投資銀行で使われるエクセルテクニックを練習シート付きで解説します。今回は、参照とトレースのお役立ちショートカットを紹介します。このショートカットはモデルをチェックする際に非常に役立ちますので、ぜひ覚えてください。

5分で覚える参照とトレースに関するショートカット

自分でモデリングをする際や他人の作成したモデルをチェックする際に、セルの参照元や参照先が正しいかをチェックすることはよくあると思います。このチェックを速く正確に行うと、作業スピードが向上します。

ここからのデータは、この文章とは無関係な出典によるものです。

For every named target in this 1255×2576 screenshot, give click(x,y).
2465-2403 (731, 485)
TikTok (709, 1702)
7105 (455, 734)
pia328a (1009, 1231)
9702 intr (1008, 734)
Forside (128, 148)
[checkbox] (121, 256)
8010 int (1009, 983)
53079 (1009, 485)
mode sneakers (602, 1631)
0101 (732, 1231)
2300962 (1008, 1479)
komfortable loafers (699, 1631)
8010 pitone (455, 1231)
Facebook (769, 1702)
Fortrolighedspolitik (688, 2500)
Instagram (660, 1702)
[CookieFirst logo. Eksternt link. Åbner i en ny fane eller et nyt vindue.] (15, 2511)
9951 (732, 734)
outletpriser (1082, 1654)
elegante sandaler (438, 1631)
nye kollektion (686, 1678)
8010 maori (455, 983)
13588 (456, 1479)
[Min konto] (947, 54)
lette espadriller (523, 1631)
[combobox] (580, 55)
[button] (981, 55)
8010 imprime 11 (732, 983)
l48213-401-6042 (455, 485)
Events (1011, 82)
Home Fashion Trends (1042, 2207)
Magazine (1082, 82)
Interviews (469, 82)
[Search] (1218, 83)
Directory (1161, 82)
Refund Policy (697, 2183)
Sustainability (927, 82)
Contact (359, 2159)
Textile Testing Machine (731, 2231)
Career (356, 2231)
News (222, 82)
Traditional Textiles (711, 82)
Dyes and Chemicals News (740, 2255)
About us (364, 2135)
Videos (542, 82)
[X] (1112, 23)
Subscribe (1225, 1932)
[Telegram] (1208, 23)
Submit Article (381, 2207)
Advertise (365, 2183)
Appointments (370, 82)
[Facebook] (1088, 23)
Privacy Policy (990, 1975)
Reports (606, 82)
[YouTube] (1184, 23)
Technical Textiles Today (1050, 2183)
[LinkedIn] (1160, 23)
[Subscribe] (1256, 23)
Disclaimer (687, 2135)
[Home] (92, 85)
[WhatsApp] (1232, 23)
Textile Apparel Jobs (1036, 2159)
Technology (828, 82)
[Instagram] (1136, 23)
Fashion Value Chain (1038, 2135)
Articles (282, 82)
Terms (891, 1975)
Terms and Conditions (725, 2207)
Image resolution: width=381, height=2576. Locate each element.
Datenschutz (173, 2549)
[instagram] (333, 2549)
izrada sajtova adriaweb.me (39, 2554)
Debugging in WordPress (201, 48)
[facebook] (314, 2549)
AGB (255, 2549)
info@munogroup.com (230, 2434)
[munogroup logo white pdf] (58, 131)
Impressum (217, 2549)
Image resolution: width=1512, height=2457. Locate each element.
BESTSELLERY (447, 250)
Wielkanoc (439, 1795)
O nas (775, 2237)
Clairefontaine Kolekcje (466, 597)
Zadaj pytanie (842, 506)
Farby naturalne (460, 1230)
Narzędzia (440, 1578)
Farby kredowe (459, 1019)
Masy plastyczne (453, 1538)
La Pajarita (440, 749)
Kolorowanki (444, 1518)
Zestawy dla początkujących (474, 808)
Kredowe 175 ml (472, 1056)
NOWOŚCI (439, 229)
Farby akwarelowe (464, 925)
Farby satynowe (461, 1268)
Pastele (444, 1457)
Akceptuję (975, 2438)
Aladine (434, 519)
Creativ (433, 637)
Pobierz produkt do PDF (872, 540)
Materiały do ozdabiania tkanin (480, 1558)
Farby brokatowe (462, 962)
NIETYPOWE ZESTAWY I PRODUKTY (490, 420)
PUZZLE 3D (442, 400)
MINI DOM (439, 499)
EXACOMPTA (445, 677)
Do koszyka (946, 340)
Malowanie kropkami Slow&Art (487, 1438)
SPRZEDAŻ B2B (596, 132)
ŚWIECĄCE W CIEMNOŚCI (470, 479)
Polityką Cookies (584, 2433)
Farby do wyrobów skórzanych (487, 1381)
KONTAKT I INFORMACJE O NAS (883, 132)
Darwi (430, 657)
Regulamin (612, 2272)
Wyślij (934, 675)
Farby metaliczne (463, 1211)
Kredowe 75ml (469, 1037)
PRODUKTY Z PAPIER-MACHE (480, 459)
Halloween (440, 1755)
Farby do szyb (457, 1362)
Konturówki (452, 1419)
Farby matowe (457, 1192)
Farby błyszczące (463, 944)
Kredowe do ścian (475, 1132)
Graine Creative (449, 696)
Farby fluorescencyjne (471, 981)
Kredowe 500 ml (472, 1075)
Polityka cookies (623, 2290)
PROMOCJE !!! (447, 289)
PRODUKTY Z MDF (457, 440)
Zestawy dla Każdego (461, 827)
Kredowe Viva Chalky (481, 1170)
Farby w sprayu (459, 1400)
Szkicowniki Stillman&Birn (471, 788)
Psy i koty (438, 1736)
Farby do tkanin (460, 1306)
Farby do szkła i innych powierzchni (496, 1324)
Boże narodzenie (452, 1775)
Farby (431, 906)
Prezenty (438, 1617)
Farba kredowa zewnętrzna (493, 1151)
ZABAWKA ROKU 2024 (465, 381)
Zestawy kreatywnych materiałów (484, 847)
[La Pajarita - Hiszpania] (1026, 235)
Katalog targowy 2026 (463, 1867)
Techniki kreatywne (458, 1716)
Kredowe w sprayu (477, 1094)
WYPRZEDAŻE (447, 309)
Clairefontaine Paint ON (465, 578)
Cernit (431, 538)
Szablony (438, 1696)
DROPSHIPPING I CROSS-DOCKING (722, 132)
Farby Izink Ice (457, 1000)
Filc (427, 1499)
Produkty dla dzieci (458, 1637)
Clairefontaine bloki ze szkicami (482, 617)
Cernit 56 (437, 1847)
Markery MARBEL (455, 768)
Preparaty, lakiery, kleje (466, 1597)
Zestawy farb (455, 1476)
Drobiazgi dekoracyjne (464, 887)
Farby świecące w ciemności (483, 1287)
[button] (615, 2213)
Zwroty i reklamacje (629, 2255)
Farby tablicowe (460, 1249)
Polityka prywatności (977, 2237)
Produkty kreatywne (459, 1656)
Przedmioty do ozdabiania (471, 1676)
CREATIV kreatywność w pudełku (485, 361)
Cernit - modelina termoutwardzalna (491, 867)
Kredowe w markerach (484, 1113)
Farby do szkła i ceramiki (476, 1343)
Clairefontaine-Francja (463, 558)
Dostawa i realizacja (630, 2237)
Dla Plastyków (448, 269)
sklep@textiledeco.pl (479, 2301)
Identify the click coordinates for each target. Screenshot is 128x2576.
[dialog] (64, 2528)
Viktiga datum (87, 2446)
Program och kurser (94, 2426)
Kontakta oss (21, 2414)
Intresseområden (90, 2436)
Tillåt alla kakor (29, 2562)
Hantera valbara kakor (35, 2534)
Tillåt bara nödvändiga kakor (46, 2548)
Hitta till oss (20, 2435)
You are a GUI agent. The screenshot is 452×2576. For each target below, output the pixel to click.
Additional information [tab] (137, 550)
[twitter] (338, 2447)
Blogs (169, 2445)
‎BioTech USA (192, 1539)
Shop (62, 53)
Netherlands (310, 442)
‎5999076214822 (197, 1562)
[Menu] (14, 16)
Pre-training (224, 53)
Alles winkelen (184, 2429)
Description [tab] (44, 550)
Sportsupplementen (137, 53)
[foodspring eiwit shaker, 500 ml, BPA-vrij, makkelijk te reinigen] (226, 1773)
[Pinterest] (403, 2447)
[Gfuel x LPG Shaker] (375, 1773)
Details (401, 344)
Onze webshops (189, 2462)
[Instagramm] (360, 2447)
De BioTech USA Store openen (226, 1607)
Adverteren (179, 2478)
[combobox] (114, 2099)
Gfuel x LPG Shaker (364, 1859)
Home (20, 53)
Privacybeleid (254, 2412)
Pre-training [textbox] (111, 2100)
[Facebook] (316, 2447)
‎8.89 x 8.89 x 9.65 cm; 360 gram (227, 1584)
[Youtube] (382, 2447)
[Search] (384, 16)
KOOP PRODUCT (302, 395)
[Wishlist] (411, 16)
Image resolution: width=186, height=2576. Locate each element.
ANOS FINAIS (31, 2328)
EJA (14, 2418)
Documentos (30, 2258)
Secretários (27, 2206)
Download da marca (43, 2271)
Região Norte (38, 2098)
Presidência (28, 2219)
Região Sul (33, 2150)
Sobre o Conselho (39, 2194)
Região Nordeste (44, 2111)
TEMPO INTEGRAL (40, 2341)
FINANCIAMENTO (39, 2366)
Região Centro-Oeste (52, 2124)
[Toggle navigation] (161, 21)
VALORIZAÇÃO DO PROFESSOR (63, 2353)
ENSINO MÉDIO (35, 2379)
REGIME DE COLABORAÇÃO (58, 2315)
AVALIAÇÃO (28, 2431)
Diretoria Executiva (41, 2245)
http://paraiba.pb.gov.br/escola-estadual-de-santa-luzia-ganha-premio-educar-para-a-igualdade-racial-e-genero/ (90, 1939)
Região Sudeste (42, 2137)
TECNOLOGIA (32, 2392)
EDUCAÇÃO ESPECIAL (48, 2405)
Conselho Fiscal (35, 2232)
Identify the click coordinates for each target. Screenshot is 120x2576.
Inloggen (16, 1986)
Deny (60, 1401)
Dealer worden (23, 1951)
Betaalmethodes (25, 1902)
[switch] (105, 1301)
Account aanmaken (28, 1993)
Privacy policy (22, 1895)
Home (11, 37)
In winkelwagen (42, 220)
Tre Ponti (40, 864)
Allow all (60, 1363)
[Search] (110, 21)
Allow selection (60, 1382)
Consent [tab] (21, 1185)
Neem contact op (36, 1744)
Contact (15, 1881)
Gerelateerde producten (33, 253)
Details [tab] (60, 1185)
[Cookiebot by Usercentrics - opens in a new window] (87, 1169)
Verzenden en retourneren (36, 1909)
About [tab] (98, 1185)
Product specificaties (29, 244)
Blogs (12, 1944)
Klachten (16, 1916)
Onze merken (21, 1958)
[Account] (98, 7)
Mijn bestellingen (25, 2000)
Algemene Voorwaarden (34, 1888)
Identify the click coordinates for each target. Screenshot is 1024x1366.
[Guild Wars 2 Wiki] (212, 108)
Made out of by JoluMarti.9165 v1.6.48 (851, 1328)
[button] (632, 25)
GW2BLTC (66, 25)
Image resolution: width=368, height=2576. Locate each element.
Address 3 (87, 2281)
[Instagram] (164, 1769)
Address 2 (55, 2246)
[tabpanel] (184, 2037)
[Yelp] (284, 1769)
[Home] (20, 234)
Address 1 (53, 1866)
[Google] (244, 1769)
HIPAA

このページの説明と合わせて、下のエクセルをダウンロードすると、実際にショートカットの使い方を練習できますので、ぜひ使ってください。

1.Alt → M → Pで参照元をトレースする

数式やリンクが入っているセルでAlt → M → Pを押すと、数式やリンクが参照しているセルの場所を矢印で表示することができます。

2.Alt → M → Dで参照先をトレースする

セルを選択してAlt → M → Dを押すと、そのセルを参照しているセルを矢印で示すことができます。

作成したモデルの中で不要と思われるセルを削除したい場合、実際にはそのセルが別のセルの参照元である可能性があるので、削除する前にAlt → M → Dを押して、そのセルが使われてないことを確認するとよいと思います。

3.Alt → M → A → Aでトレース矢印を消去する

1や2で表示したトレース矢印をAlt → M → A → Aで消去することができます。

4.Ctrl + [ で参照元をハイライトする

1と似ていますが、Ctrl + [ では、実際に参照元のセルに移動することができますので、どこを参照しているか目視することができます。ちなみに、ハイライトした状態でEnterを押すと、複数のハイライトされたセル間を移動することできます。

私はモデルチェックでこのショートカットを多用します。

5.Ctrl + ] で参照先をハイライトする

4と同様です。2と似ていますが、実際に参照先セルまで移動することができます。

6.F5 → Enterで参照元や参照先から元のセルに戻る

4や5のショートカットを使うと、遠く離れたセルに移動することがあります。そこからまた元のセルに戻るには、F5 → Enterを押すと一瞬で戻ることができます。

7.Ctrl + [ で参照元をハイライトする(参照元が別シートにある場合)

4と同じショートカットですが、参照元が別のシートのセルを含む場合には、少し注意が必要です。

例えば、=1×2×3という式が入力されたセルの参照元をハイライトする場合、1と2が同じシートにあり、3は別のシートにある場合、ハイライトされるのは1と2だけになります。

少し細かいルールになりますが、Ctrl + [ を使う場合には、マウスや矢印キーでは移動しにくい場所に移動する方がショートカットを使う効用が高いので、複数のシートを参照して数式を組む場合、私は別のシートにあるセルを最初に参照するようにしています。そうすることで、Ctrl + [ がハイライトするセルが、数式の入ったセルのすぐ近くにある確認しやすいセルではなく、遠く離れた別のシートにあるセルをハイライトするようにしています。

この説明がわかりにくいと思われた方は、演習シートの7番に2つの演習を作ってありますので、違いを確認してみてください。